▶ Dataset records

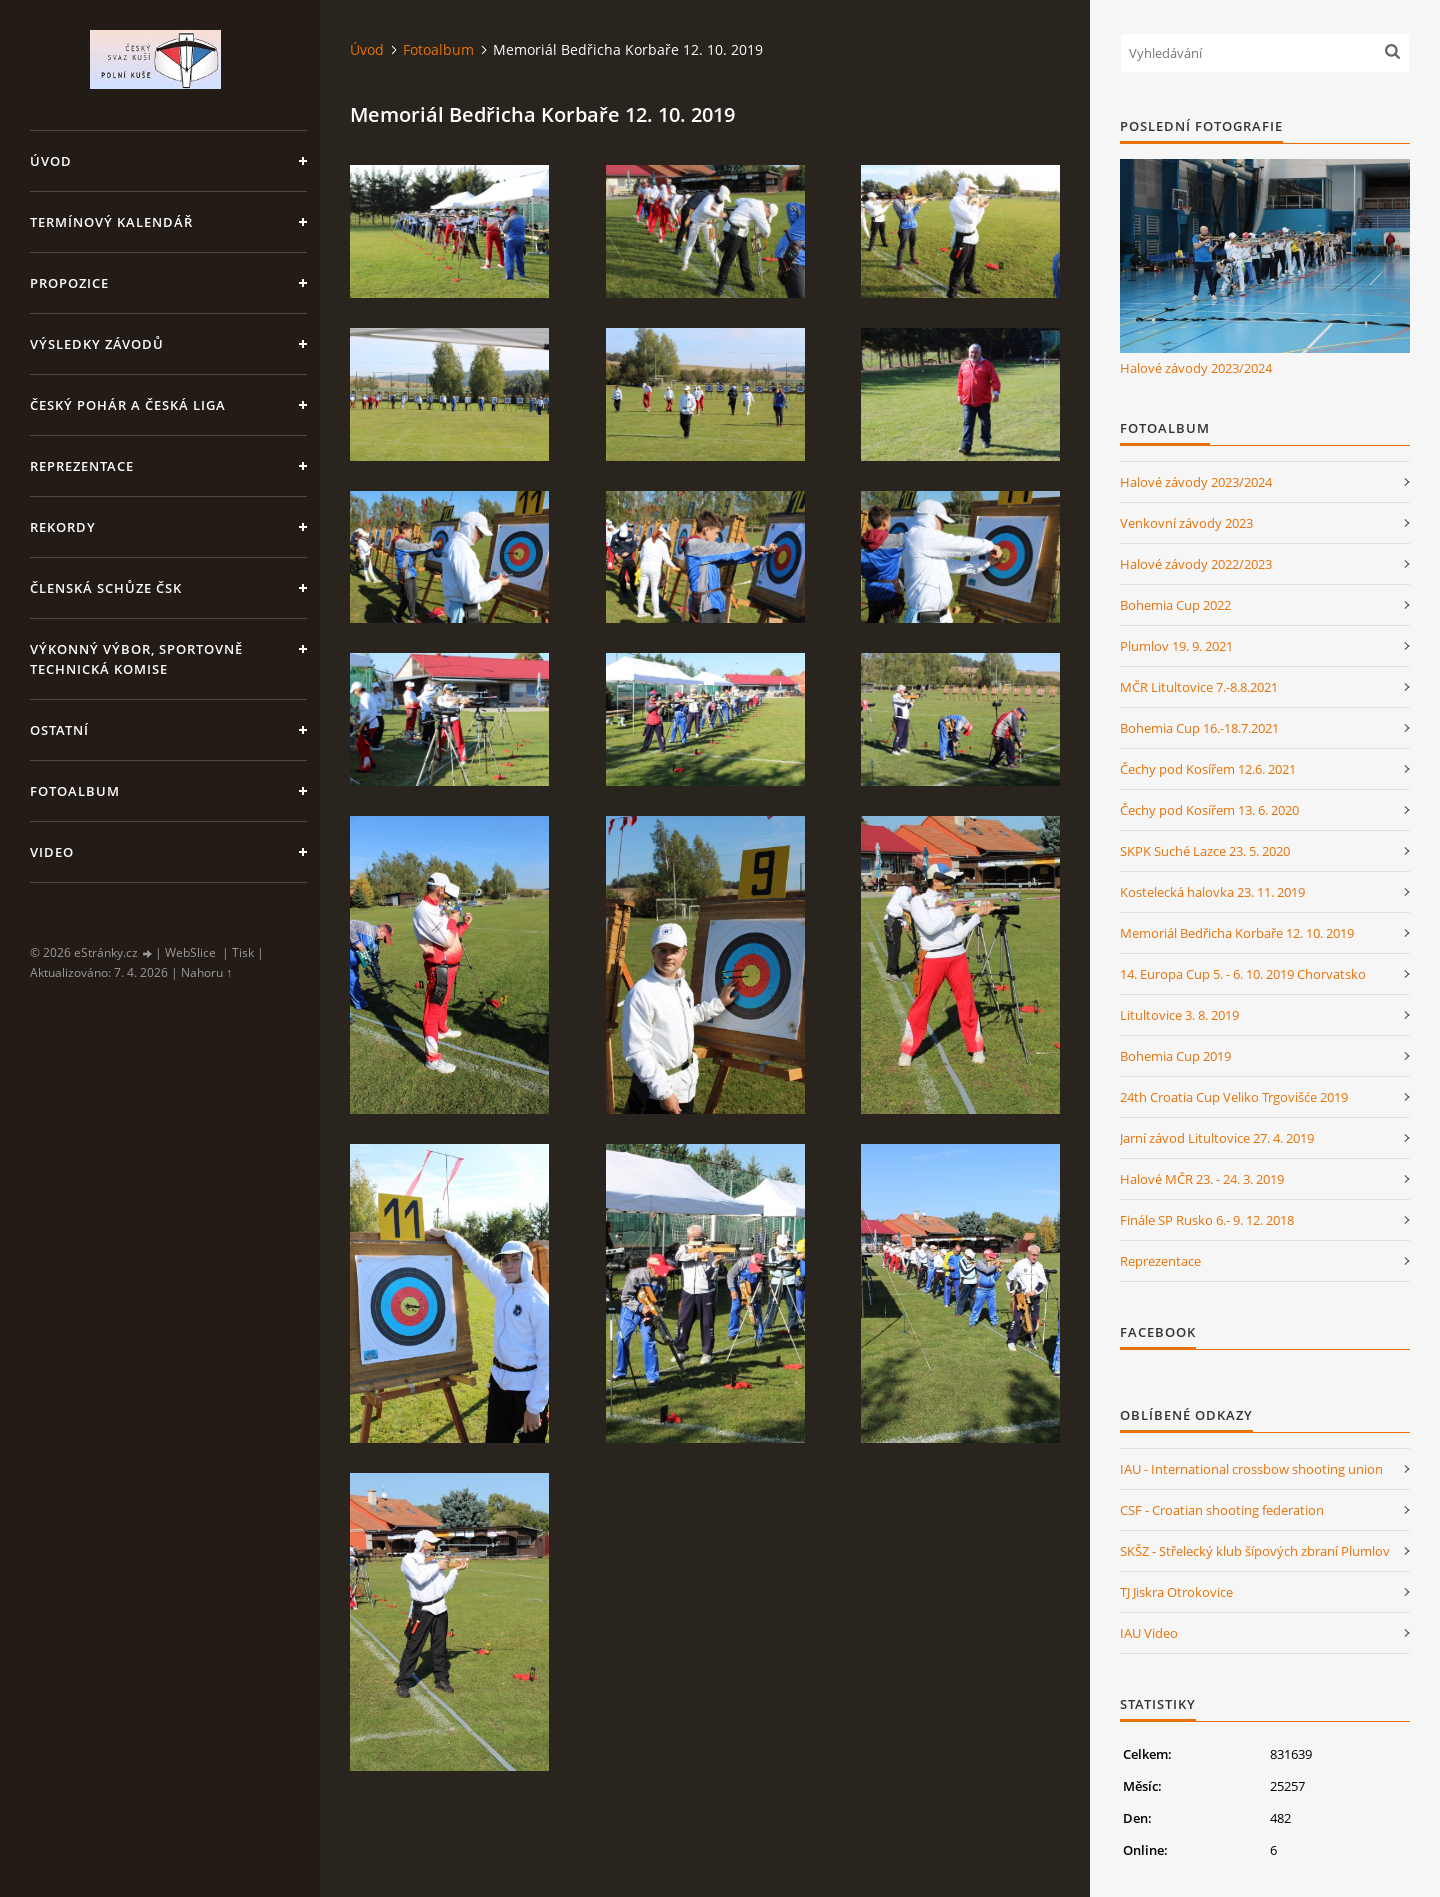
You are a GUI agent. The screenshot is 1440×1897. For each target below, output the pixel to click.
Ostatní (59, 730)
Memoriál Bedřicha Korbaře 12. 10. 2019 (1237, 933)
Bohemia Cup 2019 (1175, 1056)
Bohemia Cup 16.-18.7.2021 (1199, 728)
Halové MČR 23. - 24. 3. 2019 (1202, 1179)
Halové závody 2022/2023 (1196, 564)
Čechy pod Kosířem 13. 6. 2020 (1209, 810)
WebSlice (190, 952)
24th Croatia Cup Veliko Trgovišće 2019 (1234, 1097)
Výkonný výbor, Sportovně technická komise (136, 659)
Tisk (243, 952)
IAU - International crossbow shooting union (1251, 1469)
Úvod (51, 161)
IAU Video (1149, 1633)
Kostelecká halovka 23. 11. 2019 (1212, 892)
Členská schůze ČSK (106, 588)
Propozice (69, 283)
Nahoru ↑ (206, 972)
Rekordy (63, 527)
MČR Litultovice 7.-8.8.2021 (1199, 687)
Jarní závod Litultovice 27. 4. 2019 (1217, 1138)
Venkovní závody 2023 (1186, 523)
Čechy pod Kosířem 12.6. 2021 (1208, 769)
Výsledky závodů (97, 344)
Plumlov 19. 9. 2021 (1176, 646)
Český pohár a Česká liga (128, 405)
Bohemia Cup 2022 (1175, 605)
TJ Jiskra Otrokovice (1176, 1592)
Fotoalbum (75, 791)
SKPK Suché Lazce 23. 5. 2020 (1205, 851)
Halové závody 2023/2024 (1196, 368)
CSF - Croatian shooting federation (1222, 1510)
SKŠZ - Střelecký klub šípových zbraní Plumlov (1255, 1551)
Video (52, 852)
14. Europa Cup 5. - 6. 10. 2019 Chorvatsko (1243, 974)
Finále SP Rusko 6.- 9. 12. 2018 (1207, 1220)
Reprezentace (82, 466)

--

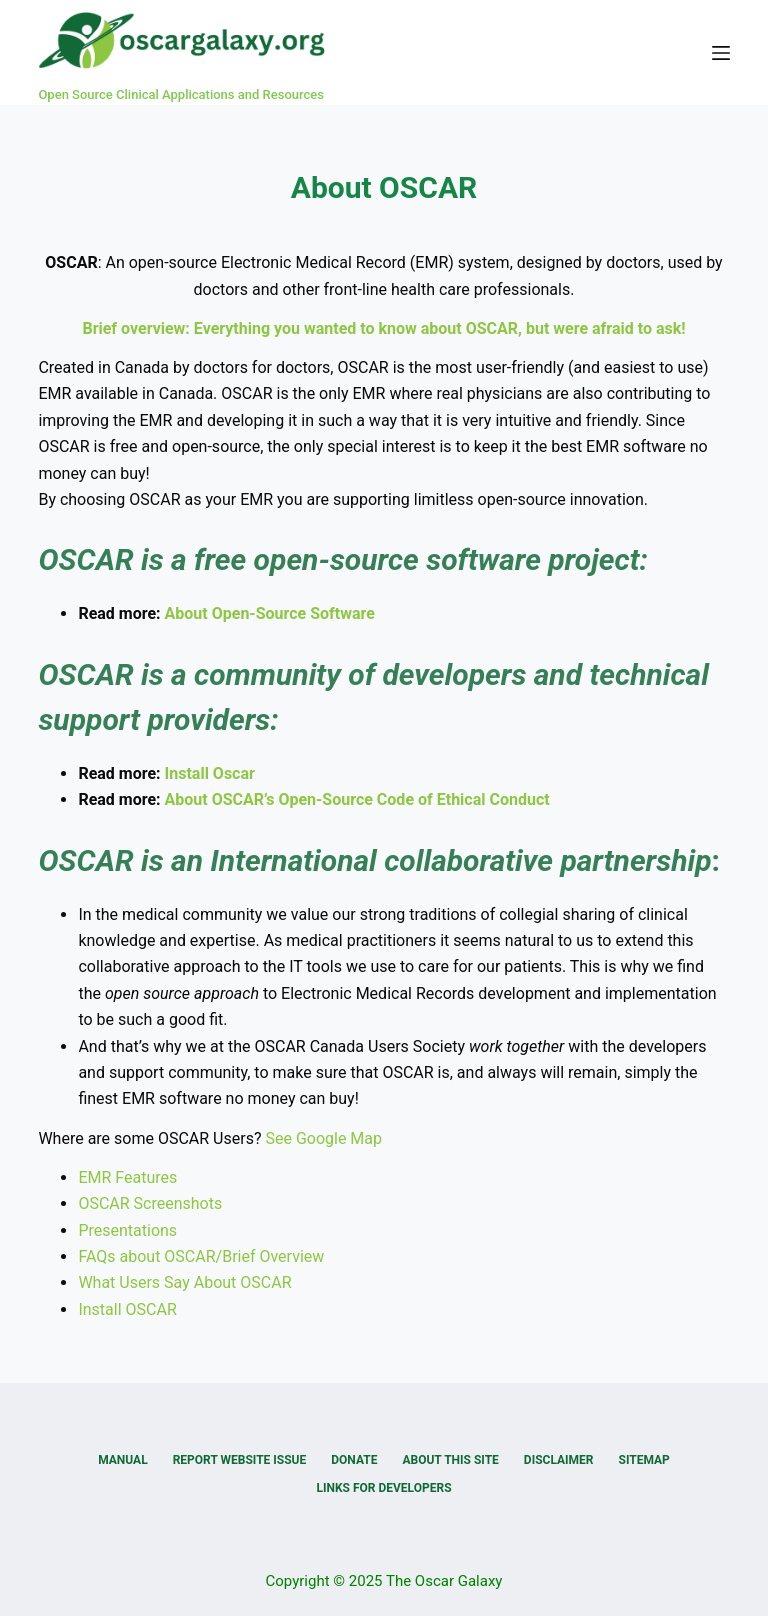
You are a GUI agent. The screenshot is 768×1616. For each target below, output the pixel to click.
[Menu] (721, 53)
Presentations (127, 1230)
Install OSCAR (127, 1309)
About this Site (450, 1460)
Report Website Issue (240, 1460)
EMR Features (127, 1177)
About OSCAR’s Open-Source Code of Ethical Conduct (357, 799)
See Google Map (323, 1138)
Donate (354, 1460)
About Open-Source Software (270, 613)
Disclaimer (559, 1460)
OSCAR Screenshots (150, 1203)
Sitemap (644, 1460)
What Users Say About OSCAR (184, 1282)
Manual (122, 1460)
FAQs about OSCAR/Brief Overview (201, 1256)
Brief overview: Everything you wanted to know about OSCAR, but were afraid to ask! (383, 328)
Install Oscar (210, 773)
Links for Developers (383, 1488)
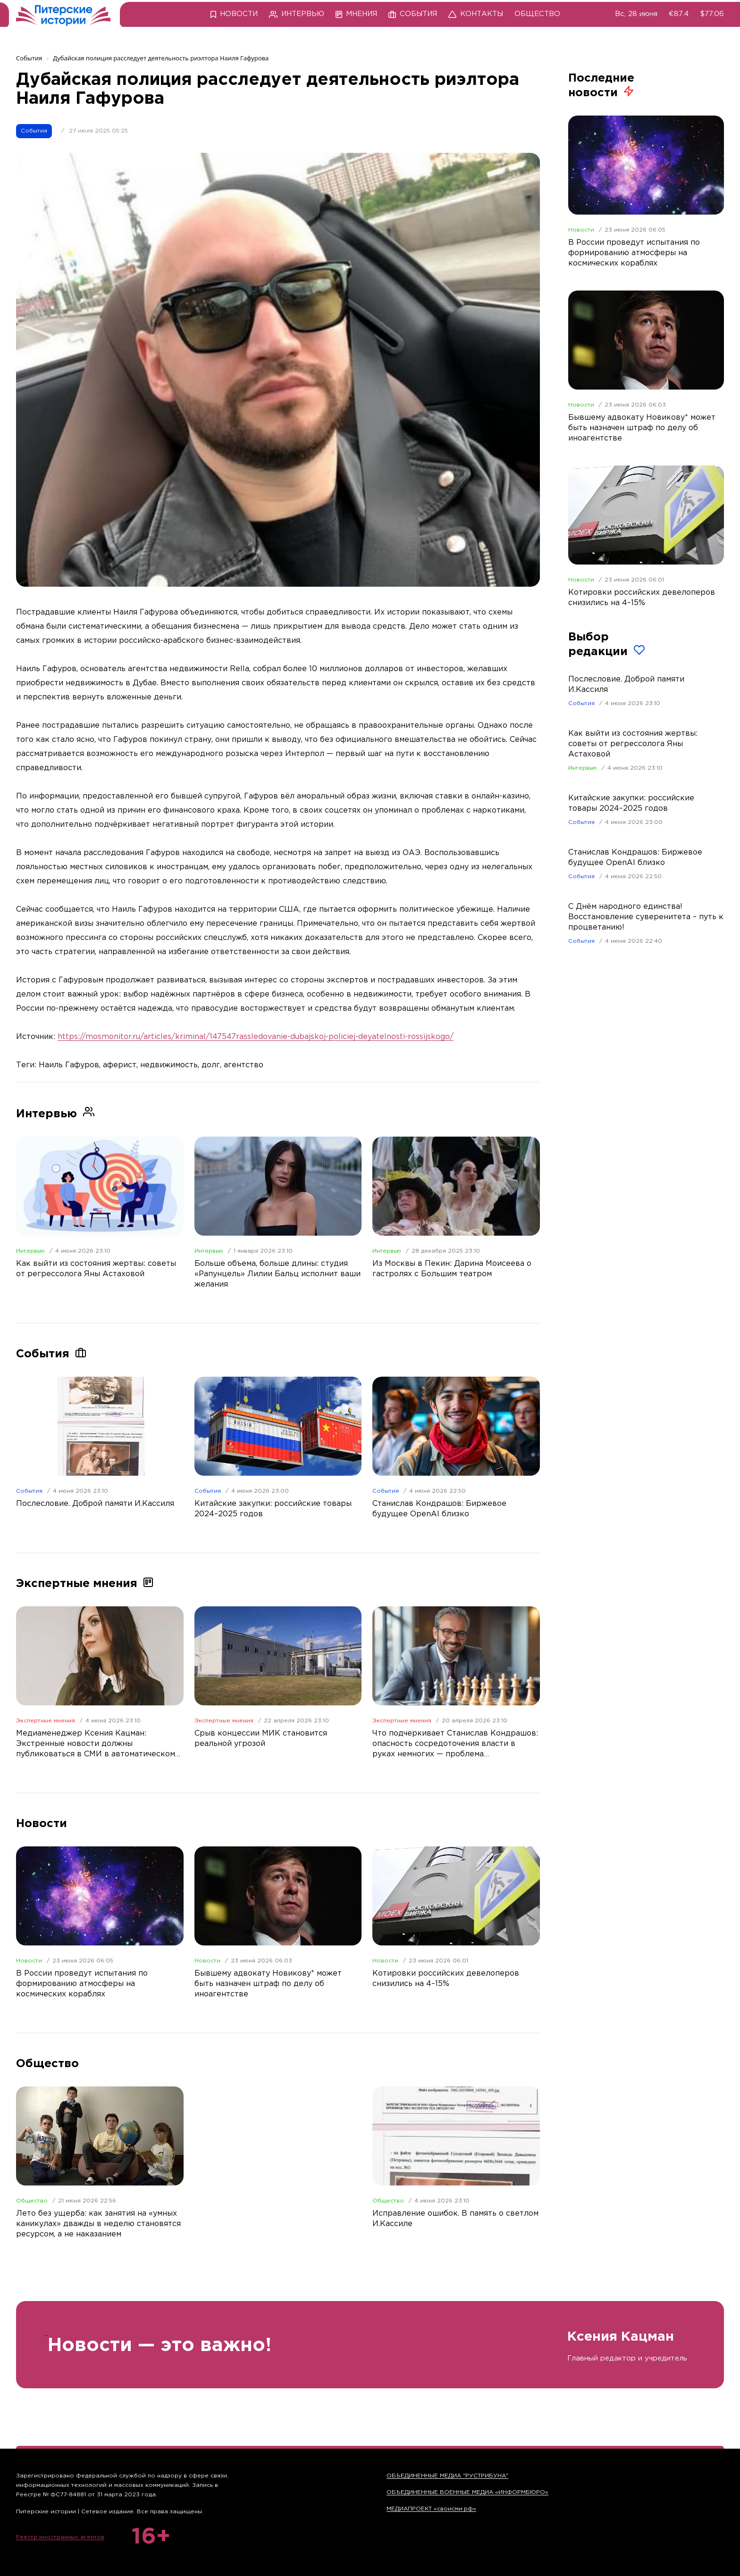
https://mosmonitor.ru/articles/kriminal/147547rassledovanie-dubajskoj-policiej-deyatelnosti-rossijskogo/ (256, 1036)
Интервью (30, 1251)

▶ Direction
Scale the entries from the line with "You are a GUI agent. The screenshot is 1440×1897." to the line with "Finále SP Rusko 6.- 9. 12. 2018 (1207, 1220)", both lines included, and reproduce every one of those lines, requests too. Multiply each click coordinate in the answers by 1.7 and round to whole numbers, with halves rounding up; leave the numbers in the requests unchanged.

▶ Reply to the exercise
You are a GUI agent. The screenshot is 1440×1897. For each target below, output the pixel to click.
Ostatní (100, 1241)
Memoriál Bedřicha Korbaře 12. 10. 2019 (2103, 1586)
Bohemia Cup 2019 (1998, 1795)
Bohemia Cup 16.-18.7.2021 (2038, 1238)
Halové MČR 23. - 24. 3. 2019 (2043, 2004)
Halové závody 2022/2023 (2033, 959)
Čechy pod Kosířem 13. 6. 2020 (2055, 1377)
WebSlice (323, 1618)
24th Croatia Cup Veliko Trgovišće 2019 (2098, 1865)
Výkonný výbor, Sportovně technická komise (231, 1120)
Tisk (413, 1618)
IAU - International crossbow shooting union (2127, 2497)
Úvod (87, 274)
IAU Video (1953, 2776)
Kostelecká halovka 23. 11. 2019 (2060, 1516)
Členská schůze ČSK (180, 1000)
Propozice (117, 481)
Nahoru ↑ (350, 1652)
Rekordy (107, 896)
MČR Litultovice 7.-8.8.2021 (2038, 1168)
Jarní závod Litultovice 27. 4. 2019 (2069, 1935)
Venkovní závody 2023 (2016, 889)
Čechy pod Kosířem 12.6. 2021 (2054, 1307)
Výsledky závodů (165, 585)
Plumlov 19. 9. 2021 (1999, 1098)
Český pohár a Česká liga (218, 689)
Bohemia Cup 2022 (1998, 1029)
TJ Jiskra Otrokovice (1999, 2706)
Fotoalbum (128, 1345)
SKPK Suché Lazce 23. 5. 2020 (2049, 1447)
Halové závody 2023/2024 (2033, 626)
CSF - Croatian shooting federation (2077, 2567)
SKŠZ - Střelecký klub šípových zbraní Plumlov (2134, 2637)
Video (88, 1448)
14. Europa Cup 5. - 6. 10. 2019 Chorvatsko (2113, 1656)
Finále SP Rusko 6.- 9. 12. 2018 (2052, 2074)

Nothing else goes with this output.